3. Revenue Mobilization Strategies
To mitigate the impact of donor funding cuts, Ghana must strengthen its domestic revenue base. Expanding taxation in the informal sector and enhancing property tax collection will help increase government revenues. Flexible tax compliance measures and incentives can also encourage businesses to contribute more effectively.
The government must also optimize tax policies by reducing excessive exemptions for non-critical sectors and introducing targeted levies on luxury goods, digital services, and environmental pollution. Adjusting VAT and corporate tax rates can further boost revenue without harming economic growth.
To enhance trade-related revenue, border security should be modernized to reduce smuggling, while import duty compliance must be strengthened to prevent tax evasion.
4. Strengthening GRA’s Institutional Capacity
Expanding tax audits on businesses at risk of underreporting income, leveraging AI-driven analytics to detect tax evasion, and modernizing digital tax systems will significantly improve compliance.

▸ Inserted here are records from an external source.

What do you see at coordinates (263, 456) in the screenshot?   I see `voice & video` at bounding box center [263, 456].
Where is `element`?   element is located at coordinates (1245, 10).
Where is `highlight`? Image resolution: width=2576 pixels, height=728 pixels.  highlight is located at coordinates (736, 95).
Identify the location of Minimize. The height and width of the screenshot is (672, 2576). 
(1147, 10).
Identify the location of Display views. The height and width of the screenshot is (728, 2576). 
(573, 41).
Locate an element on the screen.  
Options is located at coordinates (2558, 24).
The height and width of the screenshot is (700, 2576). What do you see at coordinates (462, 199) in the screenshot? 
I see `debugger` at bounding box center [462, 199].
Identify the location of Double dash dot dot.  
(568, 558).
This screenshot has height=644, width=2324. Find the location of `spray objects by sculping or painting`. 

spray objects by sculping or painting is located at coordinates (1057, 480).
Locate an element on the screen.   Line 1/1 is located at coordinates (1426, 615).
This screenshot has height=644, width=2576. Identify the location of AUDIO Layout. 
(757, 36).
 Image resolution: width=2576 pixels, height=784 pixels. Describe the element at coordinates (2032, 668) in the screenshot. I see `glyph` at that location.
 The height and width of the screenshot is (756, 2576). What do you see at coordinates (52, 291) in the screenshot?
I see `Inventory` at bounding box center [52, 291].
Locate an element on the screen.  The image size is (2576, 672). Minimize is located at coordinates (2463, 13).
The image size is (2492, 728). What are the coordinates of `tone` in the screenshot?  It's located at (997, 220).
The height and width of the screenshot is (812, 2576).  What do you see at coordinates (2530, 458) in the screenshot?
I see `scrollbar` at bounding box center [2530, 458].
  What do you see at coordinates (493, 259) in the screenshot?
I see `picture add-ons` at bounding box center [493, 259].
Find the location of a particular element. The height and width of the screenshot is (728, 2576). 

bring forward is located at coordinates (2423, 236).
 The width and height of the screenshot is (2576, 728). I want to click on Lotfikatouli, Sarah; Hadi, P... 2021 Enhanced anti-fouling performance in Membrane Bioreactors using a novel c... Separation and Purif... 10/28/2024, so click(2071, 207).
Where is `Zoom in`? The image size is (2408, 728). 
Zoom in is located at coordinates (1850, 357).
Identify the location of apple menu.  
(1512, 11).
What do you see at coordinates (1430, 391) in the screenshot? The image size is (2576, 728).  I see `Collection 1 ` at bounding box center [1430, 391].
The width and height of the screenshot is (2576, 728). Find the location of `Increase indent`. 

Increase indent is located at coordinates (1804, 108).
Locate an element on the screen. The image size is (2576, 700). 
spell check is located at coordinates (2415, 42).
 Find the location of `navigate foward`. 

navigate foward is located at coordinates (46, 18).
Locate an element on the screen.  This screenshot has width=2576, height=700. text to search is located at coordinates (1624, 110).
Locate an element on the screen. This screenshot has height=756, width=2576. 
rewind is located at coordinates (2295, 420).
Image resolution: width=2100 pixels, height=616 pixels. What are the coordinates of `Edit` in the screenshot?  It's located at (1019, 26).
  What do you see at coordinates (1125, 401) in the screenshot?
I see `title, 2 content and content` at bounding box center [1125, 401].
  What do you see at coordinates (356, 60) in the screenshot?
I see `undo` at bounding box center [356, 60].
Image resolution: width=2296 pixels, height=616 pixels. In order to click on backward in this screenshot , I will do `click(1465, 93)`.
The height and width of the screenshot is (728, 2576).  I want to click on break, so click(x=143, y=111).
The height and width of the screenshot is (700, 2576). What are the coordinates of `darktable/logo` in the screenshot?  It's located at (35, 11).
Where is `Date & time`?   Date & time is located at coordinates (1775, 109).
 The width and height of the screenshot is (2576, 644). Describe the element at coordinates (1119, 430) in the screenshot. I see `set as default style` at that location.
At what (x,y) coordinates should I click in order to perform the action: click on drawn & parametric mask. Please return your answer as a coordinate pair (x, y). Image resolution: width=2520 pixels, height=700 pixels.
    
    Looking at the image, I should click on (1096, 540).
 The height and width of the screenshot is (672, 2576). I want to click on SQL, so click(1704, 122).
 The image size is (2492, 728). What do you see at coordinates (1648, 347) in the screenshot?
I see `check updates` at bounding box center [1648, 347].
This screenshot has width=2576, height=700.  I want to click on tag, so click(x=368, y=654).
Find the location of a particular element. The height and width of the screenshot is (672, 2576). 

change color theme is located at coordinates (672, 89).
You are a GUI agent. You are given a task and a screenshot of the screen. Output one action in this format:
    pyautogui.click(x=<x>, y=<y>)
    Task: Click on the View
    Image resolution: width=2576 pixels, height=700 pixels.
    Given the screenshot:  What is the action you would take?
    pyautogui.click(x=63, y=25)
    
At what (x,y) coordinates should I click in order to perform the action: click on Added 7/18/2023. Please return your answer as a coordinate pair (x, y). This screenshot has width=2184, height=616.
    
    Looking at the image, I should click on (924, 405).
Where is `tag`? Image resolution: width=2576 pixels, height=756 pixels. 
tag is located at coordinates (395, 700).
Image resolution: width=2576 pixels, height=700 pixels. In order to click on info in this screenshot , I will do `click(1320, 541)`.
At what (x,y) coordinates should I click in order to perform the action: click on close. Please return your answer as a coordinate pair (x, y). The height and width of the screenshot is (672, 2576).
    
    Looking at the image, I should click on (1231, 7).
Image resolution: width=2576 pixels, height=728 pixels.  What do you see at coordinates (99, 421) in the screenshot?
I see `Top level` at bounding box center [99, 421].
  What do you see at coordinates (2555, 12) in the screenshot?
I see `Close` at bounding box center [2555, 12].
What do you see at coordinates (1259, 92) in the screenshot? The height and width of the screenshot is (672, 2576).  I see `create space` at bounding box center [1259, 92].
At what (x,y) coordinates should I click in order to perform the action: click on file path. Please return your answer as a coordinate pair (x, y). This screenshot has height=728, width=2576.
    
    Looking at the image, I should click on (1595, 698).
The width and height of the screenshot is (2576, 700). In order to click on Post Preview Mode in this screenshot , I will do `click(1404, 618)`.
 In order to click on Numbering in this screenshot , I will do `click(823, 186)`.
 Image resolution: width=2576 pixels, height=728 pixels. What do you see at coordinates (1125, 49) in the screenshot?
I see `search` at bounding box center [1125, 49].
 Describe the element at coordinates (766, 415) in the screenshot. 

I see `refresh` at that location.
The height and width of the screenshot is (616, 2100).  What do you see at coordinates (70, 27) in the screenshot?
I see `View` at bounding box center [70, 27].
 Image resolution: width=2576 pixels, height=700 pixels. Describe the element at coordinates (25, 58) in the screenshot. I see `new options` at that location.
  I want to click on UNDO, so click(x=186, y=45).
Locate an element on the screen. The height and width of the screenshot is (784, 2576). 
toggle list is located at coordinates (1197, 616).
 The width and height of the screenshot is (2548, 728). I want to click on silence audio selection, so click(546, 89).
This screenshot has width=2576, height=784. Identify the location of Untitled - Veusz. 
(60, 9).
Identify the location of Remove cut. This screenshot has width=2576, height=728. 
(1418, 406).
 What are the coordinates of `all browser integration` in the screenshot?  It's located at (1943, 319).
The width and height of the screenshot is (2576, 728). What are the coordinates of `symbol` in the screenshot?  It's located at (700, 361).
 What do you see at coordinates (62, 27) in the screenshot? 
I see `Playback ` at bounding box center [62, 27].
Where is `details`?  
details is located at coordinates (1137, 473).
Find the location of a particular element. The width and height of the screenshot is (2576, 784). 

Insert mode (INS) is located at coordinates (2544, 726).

Additionally, real-time financial tracking through bank integration will help capture taxable transactions more efficiently.

5. Alternative Funding & Stakeholder Engagement
Ghana must diversify its donor partnerships beyond USAID by engaging institutions such as the African Development Bank and the European Union. Issuing tax-backed bonds can help finance critical development projects, while Public-Private Partnerships (PPPs) can provide alternative funding for healthcare and infrastructure initiatives.
By reducing bureaucratic barriers and promoting fair tax policies, Ghana can also create an investment-friendly environment that attracts more corporate engagement in public services.
To What End?
President Mahama’s swift intervention is commendable but a comprehensive fiscal strategy including tax reform, revenue diversification, and structural economic planning is essential. This is not just a challenge; it is an opportunity to truly implement the “Ghana Beyond Aid” agenda not as a slogan, but as a real economic transformation.